§ **What the exercise asks**: Write out every one of the following rows, from the line containing "Select the temperature" down to the line containing "Action: tap(29, 339)", including both of those lines. Leave the pictures out of your answer.

§ **Provided entries**:
==================================================
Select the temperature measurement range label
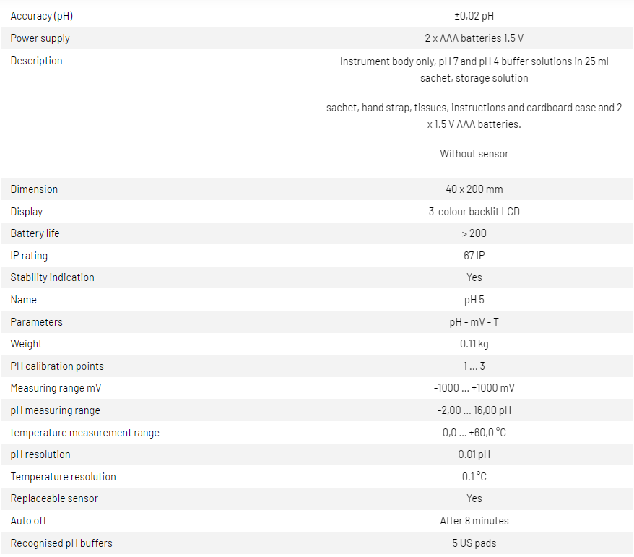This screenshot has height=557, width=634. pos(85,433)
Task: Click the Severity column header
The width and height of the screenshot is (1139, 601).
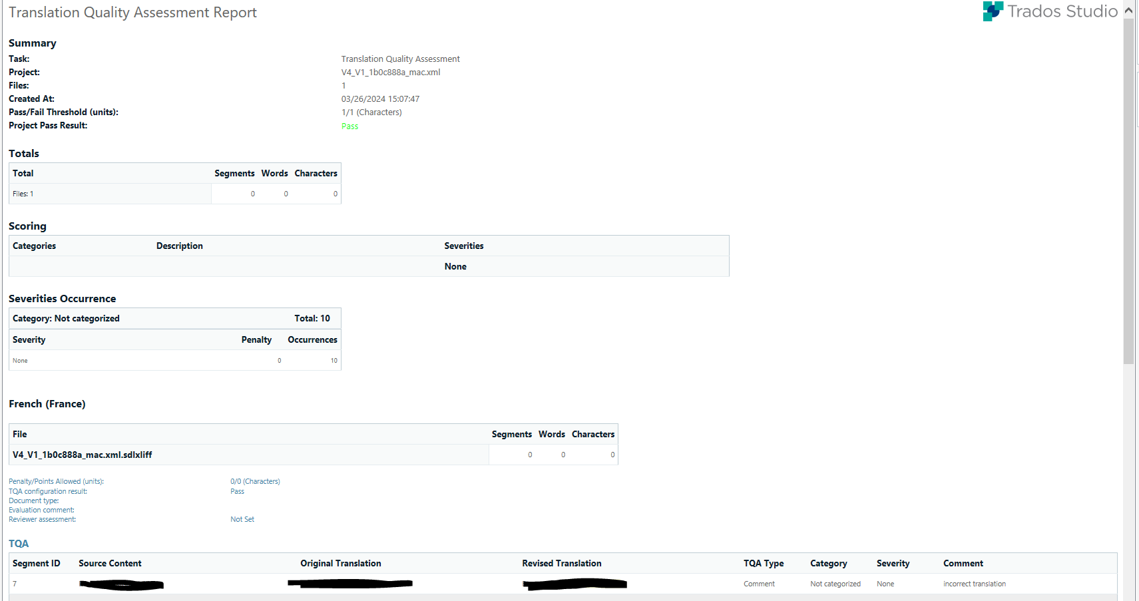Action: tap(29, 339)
==================================================
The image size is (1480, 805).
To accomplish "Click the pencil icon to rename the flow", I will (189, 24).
==================================================
§ **Full solution**:
Select the temperature measurement range label
This screenshot has height=557, width=634. pos(85,433)
Task: Click the Severity column header
The width and height of the screenshot is (1139, 601).
Action: tap(29, 339)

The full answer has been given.